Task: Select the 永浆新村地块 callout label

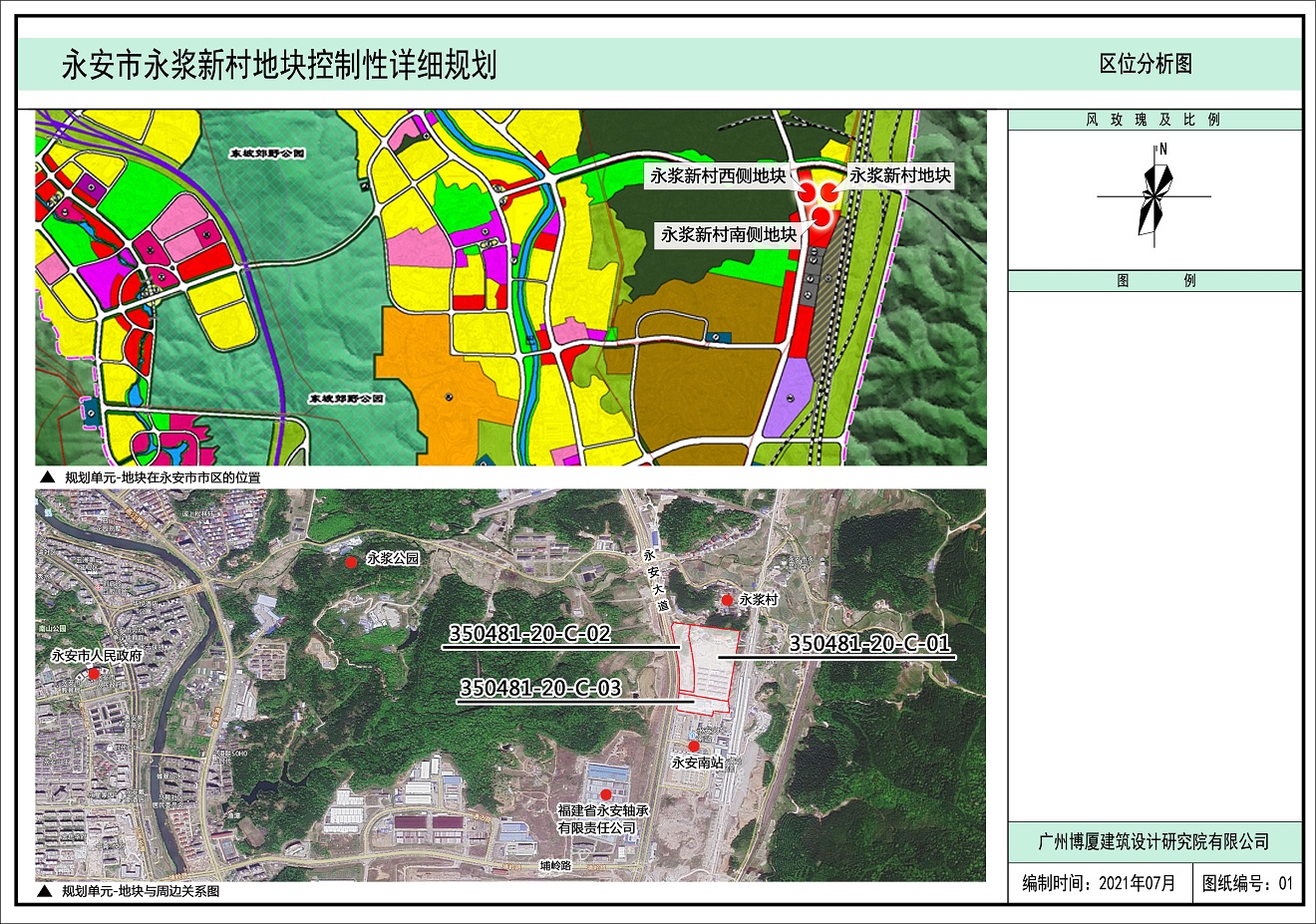Action: 899,175
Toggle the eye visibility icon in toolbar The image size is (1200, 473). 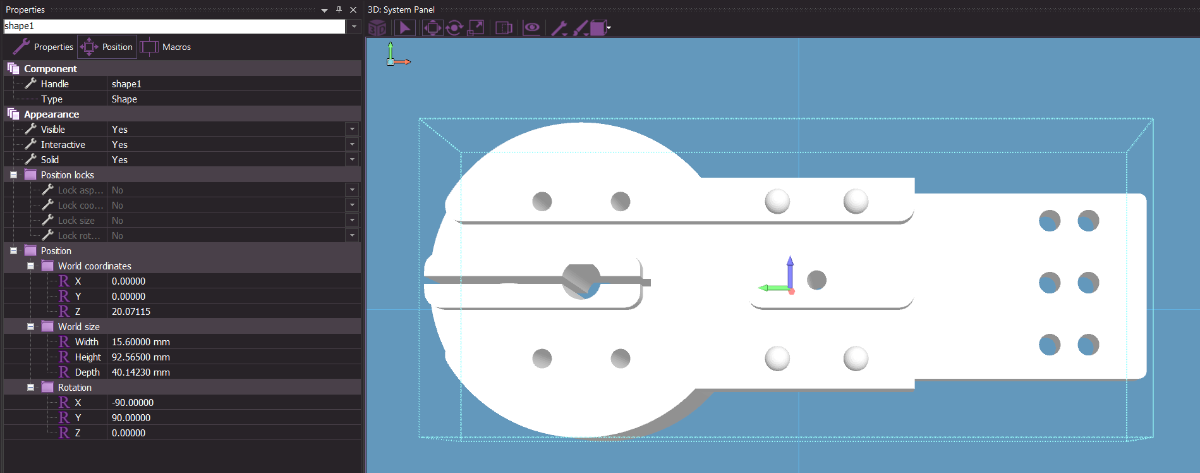point(532,28)
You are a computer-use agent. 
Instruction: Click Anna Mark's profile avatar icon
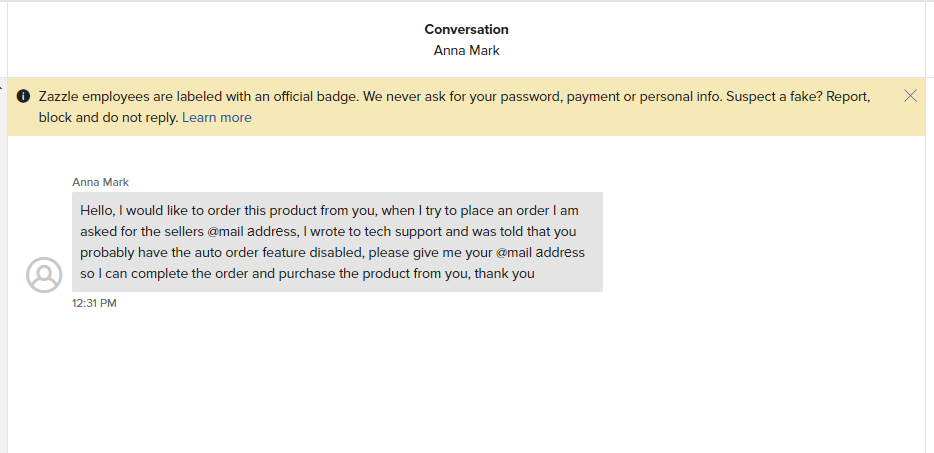pyautogui.click(x=44, y=275)
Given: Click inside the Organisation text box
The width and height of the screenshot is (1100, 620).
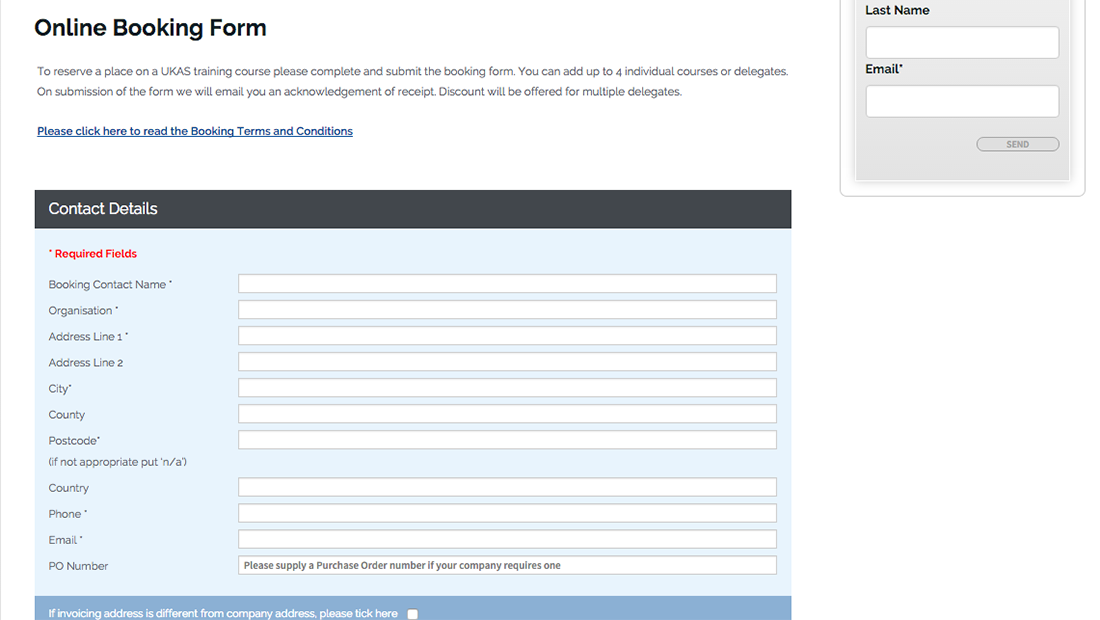Looking at the screenshot, I should point(507,309).
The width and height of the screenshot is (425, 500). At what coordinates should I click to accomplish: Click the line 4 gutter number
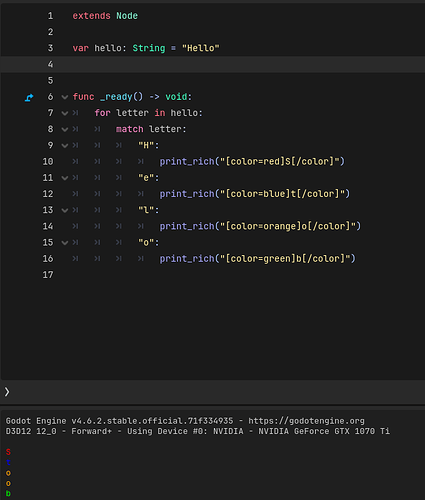[50, 64]
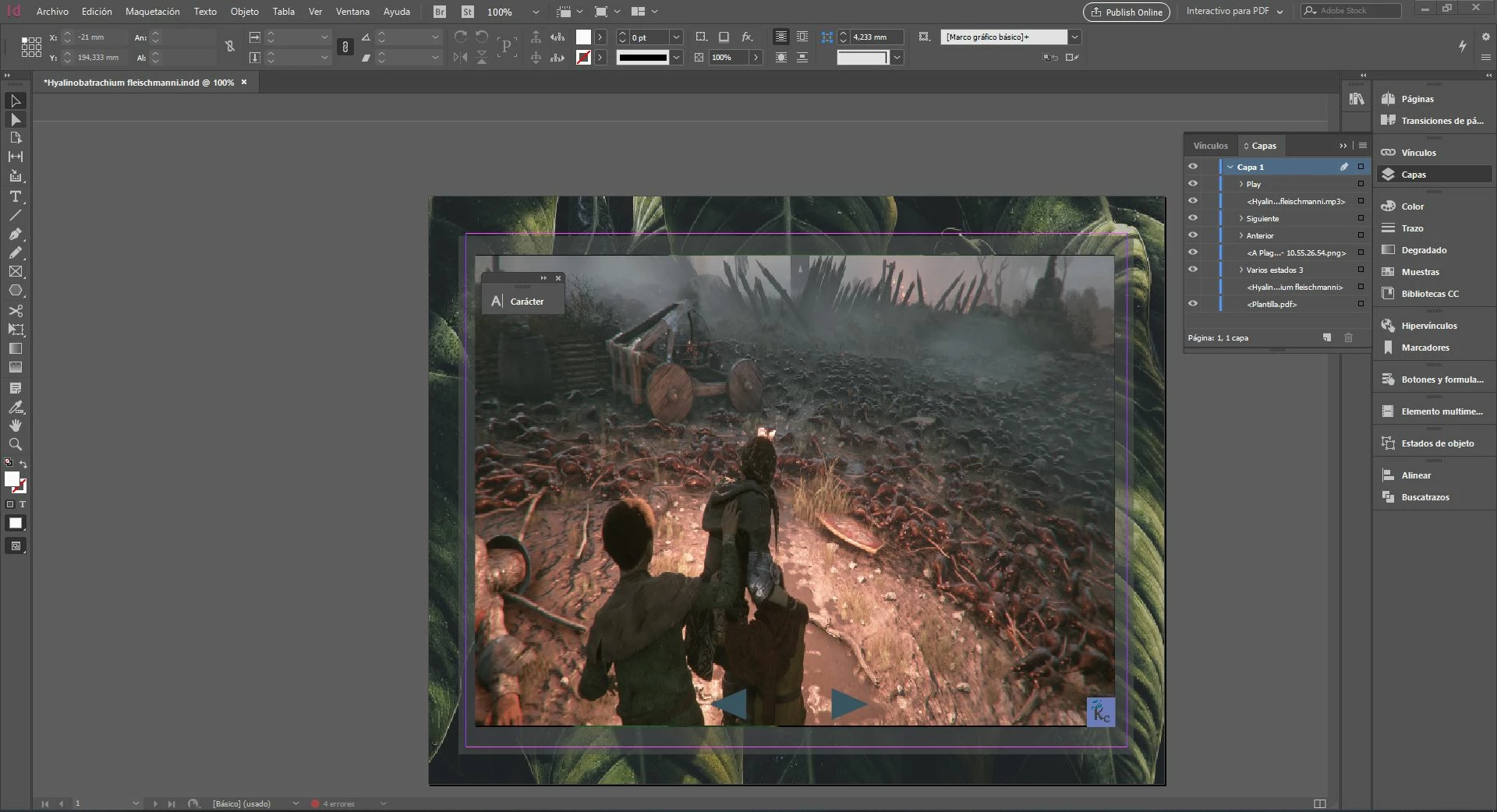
########################################
**Instructions to follow:** Your task is to copy word for word the lines from the line containing "Instruction: Click Anna" to the end of the listing, both included, and to drop any pictures.

**Exercise response:**
Instruction: Click Anna Mark's profile avatar icon
pyautogui.click(x=44, y=275)
Given: Click inside the Organisation text box
The width and height of the screenshot is (1100, 620).
Looking at the screenshot, I should point(507,309).
The width and height of the screenshot is (425, 500). At what coordinates should I click to accomplish: Click the line 4 gutter number
[50, 64]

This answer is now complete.